New York Times

March 7, 2009

Justices Erase Ruling That Allowed a Detention

By ADAM LIPTAK
 
The Supreme Court on Friday erased a lower-court ruling on perhaps the most fundamental national security question of all: Does the president have the power to order the indefinite military detention of legal residents of the United States?

The court’s action, which had been urged by the Obama administration, wiped away one of the Bush administration’s greatest victories in the lower courts, a 2008 ruling that expanded the limits of executive authority to combat terrorism by allowing such detentions.

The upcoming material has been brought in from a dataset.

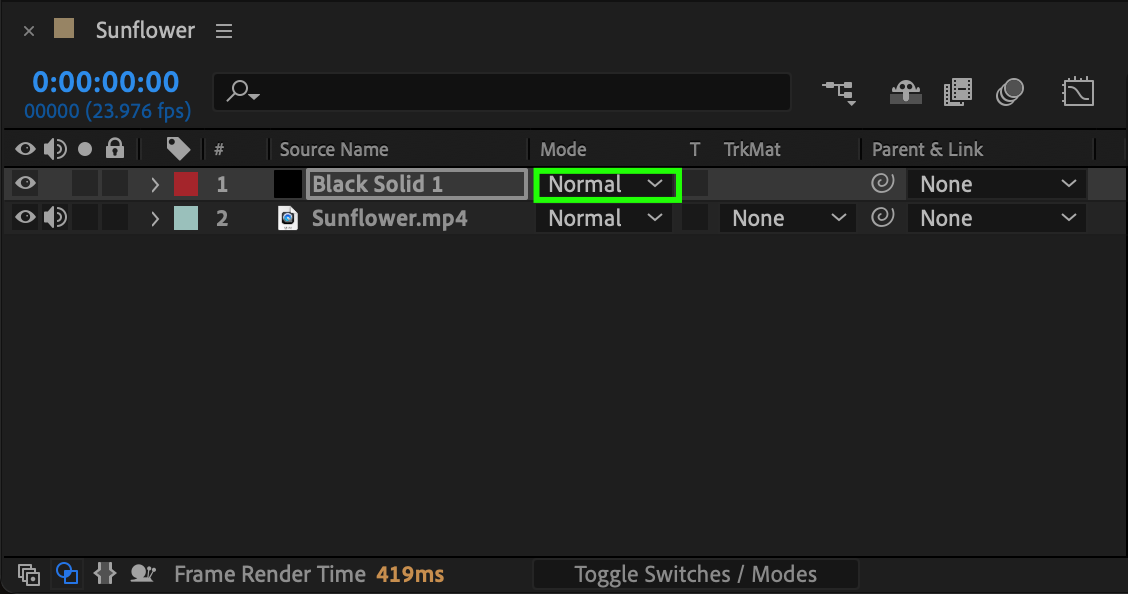Hide the Sunflower.mp4 video layer
The image size is (1128, 594).
(26, 218)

But the one-paragraph Supreme Court ruling leaves open the question of whether the military detention of legal residents as enemy combatants can ever be constitutional. The ruling came in the case of Ali Saleh Kahlah al-Marri, a citizen of Qatar who was lawfully in the United States as a student when he was arrested in 2001. The court, which had agreed to hear Mr. Marri’s challenge to his detention in December, said it would not hear the case after all in light of his indictment last week on criminal charges in federal court.

More significantly, the court erased the lower-court ruling in the case, al-Marri v. Spagone, 08-368. Last year, in a fractured decision, the United States Court of Appeals for the Fourth Circuit, in Richmond, Va., said the president had the legal authority to detain Mr. Marri, subject to a court hearing on whether he was properly designated an enemy combatant.

The American Civil Liberties Union, which represents Mr. Marri, had hoped the Supreme Court would consider his case even after his indictment. But Jonathan Hafetz, a lawyer for Mr. Marri, expressed satisfaction with the justices’ decision to undo the Fourth Circuit ruling.

“The fact that the government did not defend its previously claimed detention power and that the Supreme Court wiped out the legally bankrupt lower-court ruling,” Mr. Hafetz said, “should make clear that in the United States no president can imprison legal residents or American citizens without charges or trial by calling them ‘enemy combatants.’ ”

While the government did not defend its power to detain Mr. Marri at present, it left open the possibility that he or others might be subject to military detention as enemy combatants in the future. “Any future detention — were that hypothetical possibility ever to occur — would require new consideration under then-existing circumstances and procedure,” the Justice Department told the court in a brief filed Wednesday.

The government did take pains to deny that it was manipulating the legal system, an accusation made against the Bush administration when it moved Jose Padilla from military detention to criminal court in 2007.

“The government’s agreement here that vacatur of the decision below would be appropriate,” the brief said, “conclusively demonstrates that the government is not attempting to preserve its victory while evading review.”

In Mr. Padilla’s case, the lower-court decision had been left intact. In that case, the Fourth Circuit upheld the detention of Mr. Padilla, an American citizen, though its ruling mostly focused on his activities on the battlefield in Afghanistan.

The Supreme Court has said Congress granted the president the power to detain at least those enemy combatants captured on the battlefield in Afghanistan, even if they were American citizens, for the duration of hostilities there.

The government has said Mr. Marri is a sleeper agent of Al Qaeda. But it has not come forward with evidence to back up that assertion, a burden it will now face in federal court.